Parmi les 150 caristes licenciés lors du plan social économique (PSE) mené en 2019 par l'entreprise Cargill Haubourdin - géant américain du négoce et de la transformation des matières premières agricoles - seuls quelques dizaines ont choisi de continuer leur lutte. Ce mardi, quatre représentants de ces ex-membres du personnel se sont retrouvés avenue du Peuple Belge pour vivre une nouvelle étape de ce combat, qui s'éternise.

"On attend cette condamnation avec impatience", fait savoir Dorian Vallois, ex-délégué CGT Cargill Haubourdin, qui s'était énormément mobilisé contre le PSE.

Ce n’est que justice, on a été injustement licenciés.
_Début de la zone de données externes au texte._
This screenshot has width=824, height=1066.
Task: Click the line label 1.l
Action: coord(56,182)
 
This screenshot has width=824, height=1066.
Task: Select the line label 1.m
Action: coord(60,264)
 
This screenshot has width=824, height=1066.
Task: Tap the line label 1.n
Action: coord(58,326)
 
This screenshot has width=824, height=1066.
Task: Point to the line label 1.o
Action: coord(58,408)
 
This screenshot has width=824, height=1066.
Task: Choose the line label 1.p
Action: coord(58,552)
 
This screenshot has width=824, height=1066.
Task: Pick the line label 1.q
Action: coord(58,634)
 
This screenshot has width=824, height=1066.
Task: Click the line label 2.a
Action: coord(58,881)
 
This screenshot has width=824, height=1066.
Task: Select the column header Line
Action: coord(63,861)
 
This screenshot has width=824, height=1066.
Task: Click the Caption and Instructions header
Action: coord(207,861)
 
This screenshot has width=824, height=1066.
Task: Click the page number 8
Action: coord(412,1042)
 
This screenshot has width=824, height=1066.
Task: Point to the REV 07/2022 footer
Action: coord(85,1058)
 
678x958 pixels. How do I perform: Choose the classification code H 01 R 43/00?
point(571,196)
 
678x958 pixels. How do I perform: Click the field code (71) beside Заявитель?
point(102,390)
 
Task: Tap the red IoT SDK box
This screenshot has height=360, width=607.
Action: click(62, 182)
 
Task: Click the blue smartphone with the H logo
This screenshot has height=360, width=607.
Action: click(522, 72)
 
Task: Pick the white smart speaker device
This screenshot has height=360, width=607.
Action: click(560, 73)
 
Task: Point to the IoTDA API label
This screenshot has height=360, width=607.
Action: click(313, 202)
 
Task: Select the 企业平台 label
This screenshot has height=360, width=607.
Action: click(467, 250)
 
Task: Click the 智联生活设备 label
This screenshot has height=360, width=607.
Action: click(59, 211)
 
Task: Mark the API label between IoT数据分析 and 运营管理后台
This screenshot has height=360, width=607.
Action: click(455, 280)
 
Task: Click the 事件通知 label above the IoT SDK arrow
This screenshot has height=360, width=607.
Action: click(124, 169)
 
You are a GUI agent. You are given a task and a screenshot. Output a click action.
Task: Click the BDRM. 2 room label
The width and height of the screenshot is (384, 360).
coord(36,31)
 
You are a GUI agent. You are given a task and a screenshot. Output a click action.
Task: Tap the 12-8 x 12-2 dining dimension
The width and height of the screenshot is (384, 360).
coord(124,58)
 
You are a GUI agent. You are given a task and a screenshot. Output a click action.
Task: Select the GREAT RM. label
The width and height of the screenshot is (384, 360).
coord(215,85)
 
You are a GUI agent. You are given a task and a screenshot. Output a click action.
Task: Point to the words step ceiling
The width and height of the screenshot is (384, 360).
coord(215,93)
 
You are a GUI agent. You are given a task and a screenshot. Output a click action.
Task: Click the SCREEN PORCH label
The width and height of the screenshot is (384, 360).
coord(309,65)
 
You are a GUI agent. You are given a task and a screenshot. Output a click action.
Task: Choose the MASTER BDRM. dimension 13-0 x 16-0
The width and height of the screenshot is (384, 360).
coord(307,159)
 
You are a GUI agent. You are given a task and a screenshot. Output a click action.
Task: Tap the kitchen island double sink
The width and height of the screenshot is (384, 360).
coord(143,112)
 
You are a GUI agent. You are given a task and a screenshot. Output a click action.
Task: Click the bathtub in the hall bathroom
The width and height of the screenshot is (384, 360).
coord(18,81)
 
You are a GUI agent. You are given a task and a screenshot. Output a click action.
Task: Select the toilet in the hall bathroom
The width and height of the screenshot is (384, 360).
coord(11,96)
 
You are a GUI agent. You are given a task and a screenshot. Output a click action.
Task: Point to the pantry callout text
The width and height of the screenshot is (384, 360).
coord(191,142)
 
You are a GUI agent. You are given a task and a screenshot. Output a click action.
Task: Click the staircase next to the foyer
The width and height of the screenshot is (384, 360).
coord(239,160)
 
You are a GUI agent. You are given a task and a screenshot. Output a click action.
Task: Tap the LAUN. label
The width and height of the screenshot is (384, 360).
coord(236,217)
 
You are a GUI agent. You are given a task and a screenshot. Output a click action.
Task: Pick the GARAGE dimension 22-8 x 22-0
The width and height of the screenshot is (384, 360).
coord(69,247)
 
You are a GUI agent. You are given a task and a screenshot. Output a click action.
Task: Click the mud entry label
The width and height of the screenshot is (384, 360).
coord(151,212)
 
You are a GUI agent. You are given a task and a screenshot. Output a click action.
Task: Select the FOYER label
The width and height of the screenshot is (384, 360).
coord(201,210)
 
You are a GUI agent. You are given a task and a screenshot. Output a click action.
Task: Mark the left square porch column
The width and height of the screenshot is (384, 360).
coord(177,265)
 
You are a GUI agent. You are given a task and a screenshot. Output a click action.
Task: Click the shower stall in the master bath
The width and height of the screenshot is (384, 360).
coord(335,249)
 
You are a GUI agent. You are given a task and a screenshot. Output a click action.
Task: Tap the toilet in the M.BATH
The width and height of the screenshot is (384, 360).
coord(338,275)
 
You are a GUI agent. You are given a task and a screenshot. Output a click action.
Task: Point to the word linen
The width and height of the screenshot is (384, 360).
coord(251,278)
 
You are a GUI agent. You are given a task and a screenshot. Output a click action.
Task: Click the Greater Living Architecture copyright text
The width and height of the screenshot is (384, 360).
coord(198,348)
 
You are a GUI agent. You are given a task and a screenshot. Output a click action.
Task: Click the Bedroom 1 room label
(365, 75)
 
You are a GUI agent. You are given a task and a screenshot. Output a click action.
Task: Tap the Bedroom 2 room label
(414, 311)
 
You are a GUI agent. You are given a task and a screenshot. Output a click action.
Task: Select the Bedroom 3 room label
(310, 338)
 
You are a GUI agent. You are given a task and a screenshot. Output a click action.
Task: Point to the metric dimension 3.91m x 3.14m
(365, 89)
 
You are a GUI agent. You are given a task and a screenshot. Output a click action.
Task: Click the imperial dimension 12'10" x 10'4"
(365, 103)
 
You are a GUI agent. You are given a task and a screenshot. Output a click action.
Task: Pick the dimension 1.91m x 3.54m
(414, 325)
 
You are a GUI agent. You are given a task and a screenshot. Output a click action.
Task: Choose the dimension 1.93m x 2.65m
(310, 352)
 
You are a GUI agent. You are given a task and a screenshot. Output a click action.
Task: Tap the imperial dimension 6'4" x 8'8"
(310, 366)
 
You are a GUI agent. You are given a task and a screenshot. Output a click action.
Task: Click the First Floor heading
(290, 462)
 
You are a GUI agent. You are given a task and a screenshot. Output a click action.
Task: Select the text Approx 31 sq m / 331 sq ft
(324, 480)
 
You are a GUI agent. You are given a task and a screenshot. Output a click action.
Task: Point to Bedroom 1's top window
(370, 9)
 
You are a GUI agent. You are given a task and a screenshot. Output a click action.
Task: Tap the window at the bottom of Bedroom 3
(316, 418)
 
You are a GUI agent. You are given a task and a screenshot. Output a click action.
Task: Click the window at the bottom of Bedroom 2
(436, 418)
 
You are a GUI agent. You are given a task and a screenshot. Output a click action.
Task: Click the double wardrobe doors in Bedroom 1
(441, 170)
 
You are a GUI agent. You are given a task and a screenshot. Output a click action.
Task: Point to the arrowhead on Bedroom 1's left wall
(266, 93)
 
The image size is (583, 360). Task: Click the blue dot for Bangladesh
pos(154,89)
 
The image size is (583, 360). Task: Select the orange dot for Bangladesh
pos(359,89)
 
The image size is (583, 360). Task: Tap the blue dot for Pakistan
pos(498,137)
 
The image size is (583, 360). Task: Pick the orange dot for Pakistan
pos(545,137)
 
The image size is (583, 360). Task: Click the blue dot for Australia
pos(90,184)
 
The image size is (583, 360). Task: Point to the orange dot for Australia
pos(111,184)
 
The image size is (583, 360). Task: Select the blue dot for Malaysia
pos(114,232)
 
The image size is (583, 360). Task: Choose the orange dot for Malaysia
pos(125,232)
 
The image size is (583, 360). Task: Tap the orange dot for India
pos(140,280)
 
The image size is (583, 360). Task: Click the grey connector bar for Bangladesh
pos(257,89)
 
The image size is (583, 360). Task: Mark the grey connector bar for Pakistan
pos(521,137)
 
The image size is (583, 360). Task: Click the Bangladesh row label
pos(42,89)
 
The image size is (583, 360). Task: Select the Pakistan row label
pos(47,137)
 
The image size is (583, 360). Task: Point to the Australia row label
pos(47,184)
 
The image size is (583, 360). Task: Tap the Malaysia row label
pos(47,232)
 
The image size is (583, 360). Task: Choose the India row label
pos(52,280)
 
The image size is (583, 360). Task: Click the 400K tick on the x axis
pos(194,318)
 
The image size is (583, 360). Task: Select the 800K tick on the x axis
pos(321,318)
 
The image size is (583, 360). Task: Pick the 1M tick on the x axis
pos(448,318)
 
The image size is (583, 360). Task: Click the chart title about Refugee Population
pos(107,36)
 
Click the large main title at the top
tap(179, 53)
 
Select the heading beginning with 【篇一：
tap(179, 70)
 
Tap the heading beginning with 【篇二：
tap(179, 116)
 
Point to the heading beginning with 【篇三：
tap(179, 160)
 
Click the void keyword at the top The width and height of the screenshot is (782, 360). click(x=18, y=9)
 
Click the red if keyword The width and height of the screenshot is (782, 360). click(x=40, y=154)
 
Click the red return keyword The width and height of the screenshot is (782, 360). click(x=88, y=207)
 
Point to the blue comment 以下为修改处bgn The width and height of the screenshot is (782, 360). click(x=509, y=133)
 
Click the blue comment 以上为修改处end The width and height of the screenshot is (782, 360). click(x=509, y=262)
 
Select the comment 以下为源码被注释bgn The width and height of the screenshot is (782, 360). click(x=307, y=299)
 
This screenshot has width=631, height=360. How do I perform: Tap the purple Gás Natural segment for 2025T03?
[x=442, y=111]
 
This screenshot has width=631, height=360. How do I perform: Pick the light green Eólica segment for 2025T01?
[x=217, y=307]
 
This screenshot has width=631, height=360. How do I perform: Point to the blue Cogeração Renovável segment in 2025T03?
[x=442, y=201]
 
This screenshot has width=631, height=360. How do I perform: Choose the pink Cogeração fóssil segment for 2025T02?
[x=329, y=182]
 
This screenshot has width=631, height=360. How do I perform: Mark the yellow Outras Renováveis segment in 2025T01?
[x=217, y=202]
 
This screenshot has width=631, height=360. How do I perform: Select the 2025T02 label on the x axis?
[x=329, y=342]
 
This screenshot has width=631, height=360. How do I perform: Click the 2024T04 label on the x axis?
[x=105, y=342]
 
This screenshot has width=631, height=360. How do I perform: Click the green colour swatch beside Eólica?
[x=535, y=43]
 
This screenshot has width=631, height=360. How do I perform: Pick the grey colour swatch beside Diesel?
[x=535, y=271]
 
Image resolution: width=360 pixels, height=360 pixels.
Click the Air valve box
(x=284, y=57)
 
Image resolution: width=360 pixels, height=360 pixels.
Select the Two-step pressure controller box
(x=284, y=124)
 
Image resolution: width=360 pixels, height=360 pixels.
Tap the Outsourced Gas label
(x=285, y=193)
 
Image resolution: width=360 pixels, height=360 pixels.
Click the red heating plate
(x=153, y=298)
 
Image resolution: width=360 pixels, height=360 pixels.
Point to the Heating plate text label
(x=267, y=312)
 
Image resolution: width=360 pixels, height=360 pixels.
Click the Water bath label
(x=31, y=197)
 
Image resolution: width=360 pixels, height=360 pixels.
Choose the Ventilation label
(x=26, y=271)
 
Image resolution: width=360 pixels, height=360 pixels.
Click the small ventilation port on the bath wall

Et Cargill s’apprête de nouveau à déclencher un plan social, ce qui nous inquiète fortement.

Dorian Vallois, ex-délégué CGT Cargill Haubourdin

L'ancien syndicaliste mentionne également la souffrance causée par ce licenciement, duquel beaucoup n'ont pas réussi à se relever, écopant d'un nouvel emploi précaire ou au chômage depuis 2020.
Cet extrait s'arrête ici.